By the end of the 1970s the Lascelles were again occasionally mentioned in the Court Circular–the divorce of Princess Margaret made their exclusion a big ridiculous. By the end of George’s life both the Queen and the Prince of Wales and Duchess of Cornwall had visited Harewood House to be welcomed by the Earl and his second wife. The Queen, who rarely attends funerals, was represented at George’s funeral by their younger first cousin, Prince Michael of Kent. (source)
The current Earl of Harewood, Princess Mary’s eldest grandchild, is David Lascelles, a godchild of the Queen (source). Unlike his Old Etonian father and forebearers, he was educated at Westminster where his father proudly related, he was on the First XI in cricket! He went on to become a name in the film industry and followed his father’s lead in having a children out of marriage (he subsequently married their mother) so that, unusually, it is his second son, Alexander, who is Lord Lascelles today, and who like his father will have to pass the title down to an as-yet-unborn second or subsequent son–assuming he marries!

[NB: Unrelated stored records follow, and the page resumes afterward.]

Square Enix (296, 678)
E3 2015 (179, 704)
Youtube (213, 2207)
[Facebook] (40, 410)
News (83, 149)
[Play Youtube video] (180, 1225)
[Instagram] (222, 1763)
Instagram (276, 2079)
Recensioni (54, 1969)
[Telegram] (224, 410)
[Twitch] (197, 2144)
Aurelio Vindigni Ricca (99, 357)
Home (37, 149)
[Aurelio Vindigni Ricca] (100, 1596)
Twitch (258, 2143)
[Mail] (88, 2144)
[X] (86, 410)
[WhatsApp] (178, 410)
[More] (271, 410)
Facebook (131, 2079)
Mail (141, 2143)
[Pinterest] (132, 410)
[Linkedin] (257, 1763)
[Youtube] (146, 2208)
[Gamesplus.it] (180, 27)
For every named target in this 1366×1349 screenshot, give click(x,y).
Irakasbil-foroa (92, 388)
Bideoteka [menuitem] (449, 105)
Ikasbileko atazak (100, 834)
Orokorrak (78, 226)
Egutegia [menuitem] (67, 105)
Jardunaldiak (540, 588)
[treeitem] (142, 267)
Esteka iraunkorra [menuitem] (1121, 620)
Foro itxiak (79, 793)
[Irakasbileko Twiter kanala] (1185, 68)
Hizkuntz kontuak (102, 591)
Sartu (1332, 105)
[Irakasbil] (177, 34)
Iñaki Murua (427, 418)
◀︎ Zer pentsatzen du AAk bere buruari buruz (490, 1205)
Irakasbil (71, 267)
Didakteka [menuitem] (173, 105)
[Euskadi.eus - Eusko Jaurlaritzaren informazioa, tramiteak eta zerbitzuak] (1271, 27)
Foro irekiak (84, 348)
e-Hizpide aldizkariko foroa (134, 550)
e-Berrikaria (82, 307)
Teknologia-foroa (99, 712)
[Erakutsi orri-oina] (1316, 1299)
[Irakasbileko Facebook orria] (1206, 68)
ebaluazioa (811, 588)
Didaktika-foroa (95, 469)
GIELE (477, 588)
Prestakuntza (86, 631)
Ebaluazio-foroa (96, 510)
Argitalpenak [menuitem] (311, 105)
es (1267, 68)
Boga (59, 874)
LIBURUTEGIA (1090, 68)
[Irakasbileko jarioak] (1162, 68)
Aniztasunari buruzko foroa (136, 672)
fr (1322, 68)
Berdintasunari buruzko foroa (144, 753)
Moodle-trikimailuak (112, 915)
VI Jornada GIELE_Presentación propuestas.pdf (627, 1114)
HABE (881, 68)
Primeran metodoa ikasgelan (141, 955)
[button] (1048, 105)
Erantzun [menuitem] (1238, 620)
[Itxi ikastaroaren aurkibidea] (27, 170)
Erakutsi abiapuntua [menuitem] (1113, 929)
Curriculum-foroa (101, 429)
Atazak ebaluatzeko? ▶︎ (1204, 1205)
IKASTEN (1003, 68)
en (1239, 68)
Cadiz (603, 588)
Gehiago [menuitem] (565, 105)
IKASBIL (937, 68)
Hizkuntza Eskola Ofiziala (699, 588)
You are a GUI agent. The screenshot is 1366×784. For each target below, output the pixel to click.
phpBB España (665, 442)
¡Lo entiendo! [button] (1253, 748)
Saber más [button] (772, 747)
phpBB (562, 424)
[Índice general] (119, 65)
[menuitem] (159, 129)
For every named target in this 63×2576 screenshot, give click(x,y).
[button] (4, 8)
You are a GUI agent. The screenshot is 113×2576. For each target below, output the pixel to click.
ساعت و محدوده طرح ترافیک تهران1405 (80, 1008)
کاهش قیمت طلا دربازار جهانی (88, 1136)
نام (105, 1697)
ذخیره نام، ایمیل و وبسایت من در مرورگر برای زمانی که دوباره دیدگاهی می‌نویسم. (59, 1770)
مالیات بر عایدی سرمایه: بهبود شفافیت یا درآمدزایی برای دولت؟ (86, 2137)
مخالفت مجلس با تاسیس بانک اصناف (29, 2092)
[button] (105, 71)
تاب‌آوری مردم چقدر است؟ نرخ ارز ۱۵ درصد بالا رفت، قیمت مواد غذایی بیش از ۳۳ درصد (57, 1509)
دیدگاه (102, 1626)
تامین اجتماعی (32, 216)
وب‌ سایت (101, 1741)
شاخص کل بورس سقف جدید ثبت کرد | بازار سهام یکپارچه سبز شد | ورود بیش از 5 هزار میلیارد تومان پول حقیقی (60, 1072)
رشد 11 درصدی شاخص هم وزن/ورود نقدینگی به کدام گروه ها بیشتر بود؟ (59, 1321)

So happiness and a lasting legacy CAN come from a marriage of different generations!
Hollywood has always had its share of cross-generational couples both on and off screen. The 1940’s film To Have and Have Not brought together one of Hollywood’s happiest and best known older man-younger woman couples of all time: Humphrey Bogart and Lauren Bacall. Bogart was smitten by the young actress with the older-than-her-years-sensuality making her big-time debut in the film. They would go on to make several more movies together in the following years.
Although Bogart was 25 years her senior, Bacall fell for him hard. The couple married not long after they met. During their “till death us do part” marriage the couple had two children—a son, Stephen and a daughter, Leslie. Interestingly, their daughter was named for a man, actor Leslie Howard.
The patrician Bogart, who had prepped at Andover, likely saw a younger wife as nothing out of the ordinary. Many successful men waited till their 40s to marry in the world of his childhood. Sadly this was not the case for Bogie who had tried marriage a few times before and was still married to an actress when he and Bacall met. Certainly she was what we’d call today “arm candy,” but there is no doubt that the couple was sincerely in love and very sincerely married, staying together happily until Bogie died.
In her autobiography, Lauren Bacall By Myself, we learn details of their life together. It was during their marriage that she was credited with naming the famous “Rat Pack,” after a night of partying.
I’ve often wondered, during my many viewings of Bogart’s movie Sarbrina, itself a movie of an older man—younger woman romance, if while filming it Bogart ever felt nostalgic for those early days of their relationship. He played driven business man Linus Larrabee to perfection. But then, how could he fail? He might have been playing himself.
Although Bacall dated and later remarried to actor Jason Robards, she did not have another lasting relationship after Bogart.